Of note, autophagy inhibition could not completely reverse cell death induced by Mar, similar to the results using the apoptosis inhibitor alone. Combined inhibition of caspases and autophagy almost completely rescued Mar-induced cell death and improved cell viability in PCa cells (Supplementary Figure 6), indicating that both caspase and autophagic cell death signaling are required to Mar-mediated cytotoxicity.

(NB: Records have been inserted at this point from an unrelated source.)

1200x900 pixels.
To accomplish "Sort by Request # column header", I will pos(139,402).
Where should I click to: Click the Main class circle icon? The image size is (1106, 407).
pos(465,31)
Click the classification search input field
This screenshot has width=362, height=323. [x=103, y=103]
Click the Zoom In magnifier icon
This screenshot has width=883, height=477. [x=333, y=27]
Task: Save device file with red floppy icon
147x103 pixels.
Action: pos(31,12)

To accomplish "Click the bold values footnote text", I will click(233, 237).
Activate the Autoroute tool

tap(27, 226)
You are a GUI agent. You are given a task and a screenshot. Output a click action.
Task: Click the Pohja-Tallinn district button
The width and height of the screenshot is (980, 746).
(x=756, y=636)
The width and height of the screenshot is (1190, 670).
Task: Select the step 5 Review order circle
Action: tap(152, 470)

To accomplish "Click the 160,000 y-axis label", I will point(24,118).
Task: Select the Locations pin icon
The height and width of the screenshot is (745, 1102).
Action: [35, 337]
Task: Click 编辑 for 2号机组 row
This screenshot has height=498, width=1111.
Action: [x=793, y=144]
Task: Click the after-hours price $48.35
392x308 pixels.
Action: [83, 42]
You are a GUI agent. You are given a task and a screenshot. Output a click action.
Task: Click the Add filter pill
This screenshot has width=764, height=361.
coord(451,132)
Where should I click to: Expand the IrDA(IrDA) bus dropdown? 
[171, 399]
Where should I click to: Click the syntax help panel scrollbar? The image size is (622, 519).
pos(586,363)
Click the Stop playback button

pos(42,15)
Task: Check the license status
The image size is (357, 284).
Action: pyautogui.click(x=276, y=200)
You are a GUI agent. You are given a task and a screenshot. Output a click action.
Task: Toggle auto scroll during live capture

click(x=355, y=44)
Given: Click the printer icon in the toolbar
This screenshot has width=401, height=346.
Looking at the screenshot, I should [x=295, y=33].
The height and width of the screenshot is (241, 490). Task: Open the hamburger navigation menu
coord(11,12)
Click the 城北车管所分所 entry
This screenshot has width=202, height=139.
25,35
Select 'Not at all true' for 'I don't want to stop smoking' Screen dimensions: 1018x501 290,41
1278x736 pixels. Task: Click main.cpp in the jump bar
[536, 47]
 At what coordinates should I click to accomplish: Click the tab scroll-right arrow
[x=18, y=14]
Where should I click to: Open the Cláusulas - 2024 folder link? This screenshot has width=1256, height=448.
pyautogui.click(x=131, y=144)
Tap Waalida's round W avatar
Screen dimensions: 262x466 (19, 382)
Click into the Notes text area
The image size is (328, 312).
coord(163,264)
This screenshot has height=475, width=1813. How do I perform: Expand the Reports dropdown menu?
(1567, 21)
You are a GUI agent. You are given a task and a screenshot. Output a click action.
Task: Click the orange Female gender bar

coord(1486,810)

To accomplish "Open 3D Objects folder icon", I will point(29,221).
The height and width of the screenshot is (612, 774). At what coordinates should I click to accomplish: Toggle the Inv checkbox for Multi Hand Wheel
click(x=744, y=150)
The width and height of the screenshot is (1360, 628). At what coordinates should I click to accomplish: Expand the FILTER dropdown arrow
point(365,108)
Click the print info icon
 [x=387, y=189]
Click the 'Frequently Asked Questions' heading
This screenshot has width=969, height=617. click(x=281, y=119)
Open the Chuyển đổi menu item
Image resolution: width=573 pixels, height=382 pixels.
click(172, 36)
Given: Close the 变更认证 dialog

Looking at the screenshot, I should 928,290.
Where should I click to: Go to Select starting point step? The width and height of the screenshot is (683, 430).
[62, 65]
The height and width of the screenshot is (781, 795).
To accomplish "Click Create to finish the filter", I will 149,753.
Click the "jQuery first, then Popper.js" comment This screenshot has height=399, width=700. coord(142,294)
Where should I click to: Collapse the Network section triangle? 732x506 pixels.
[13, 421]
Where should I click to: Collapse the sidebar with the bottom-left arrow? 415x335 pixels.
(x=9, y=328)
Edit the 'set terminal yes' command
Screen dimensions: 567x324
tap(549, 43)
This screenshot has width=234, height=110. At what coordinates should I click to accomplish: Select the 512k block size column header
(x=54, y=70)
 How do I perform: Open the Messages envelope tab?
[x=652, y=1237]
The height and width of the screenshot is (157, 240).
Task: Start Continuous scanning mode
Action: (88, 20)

Most conventional chemotherapeutic agents induce apoptosis; however, emerging evidence indicates that many cancer cells are chemoresistant and defective in apoptosis induction. Genistein, a natural compound, can induce both apoptotic and autophagic cell death, exerting the potential to overcome chemoresistance via alterations in apoptotic signaling.32 Compared with MG132, Mar exerted lower inhibition on proteasome activity, indicating that many efforts should be made to increase the efficiency by modification of Mar structure or preparation of its derivatives; however, Mar showed lower cytotoxicity to RWPE-1, an immortalized prostate epithelial cell line (Supplementary Figure 7). Our studies identified novel capability of Mar, which triggers apoptotic and autophagic cell death in PCa cells, indicating the potential application of Mar in cancer therapy.
Materials and Methods
Chemicals and reagents
Mar was purified from Asterella angusta as described previously.33 Mar was dissolved in DMSO and stored as small aliquots at −20 °C. SP600125, 3-MA, CQ and Tm were purchased from Sigma-Aldrich (St. Louis, MO, USA). The purified 20S proteasome, z-VAD-fmk, E-64D, Pepstatin A, N-succinyl-Leu-Leu-Val-Tyr-7-amino-4-methylcoumarin (Suc-LLVY-AMC), benzyloxycarbonyl-L-leucyl-leucyl-glutamyl-methylcoumarylamide (Bz-LLE-AMC) and Bz-Val-Gly-Arg-7-amino-4-methylcoumarin (Bz-VGR-AMC) were purchased from Enzo Life Sciences (Plymouth Meeting, PA, USA). Rapamycin and MG132 were from Calbiochem (Darmstadt, Germany). ER-Tracker Red was obtained from Beyotime Institute of Biotechnology (Haimen, China).
Cell line
Human PC3 and DU145 cells were obtained from the Cell Bank of Chinese Academy of Sciences (Shanghai, China). LNCaP cell line was purchased from the American Type Culture Collection (Manassas, VA, USA). PC3 cells were grown in Dulbecco’s modified Eagle’s medium (Hyclone, Beijing, China) containing 10% fetal bovine serum (FBS) and antibiotics. LNCaP cell lines were grown in RPMI-1640 medium with 10% FBS and antibiotics. The cells were maintained in a humidified incubator with 5% CO2 at 37 °C.
Proteasome activity assay
Proteasome substrates Suc-LLVY-AMC, Bz-VGR-AMC and Bz-LLE-AMC were used to measure ChT-L, Try-L and PGPH activities of proteasome, respectively. In the in vitro assay, the substrates were incubated at 37 °C for 40 min with 20S proteasome in the presence or absence of Mar in assay buffer, and then enzyme activities were evaluated by measuring fluorescent activities of substrates using Mithras LB-940 (Berthold Technologies, Bad Wildbad, Germany). To measure activities of proteasome in cells, whole cell lysates were prepared from Mar-treated cells with lysis buffer (50 mM Tris–HCl (pH 8.0), 150 mM NaCl, 5 mM EDTA, 0.5% NP40, 2 mM DTT). Proteasome activities were determined by incubation of cell lysates with substrates in assay buffer. To assay effect of Mar on the catalytic kinetics of proteasome, Bz-LLE-AMC (25, 50, 100 and 200 μM) was incubated with Mar for measuring PGPH activity, and the data were analyzed by a double-reciprocal Lineweaver–Burk plot.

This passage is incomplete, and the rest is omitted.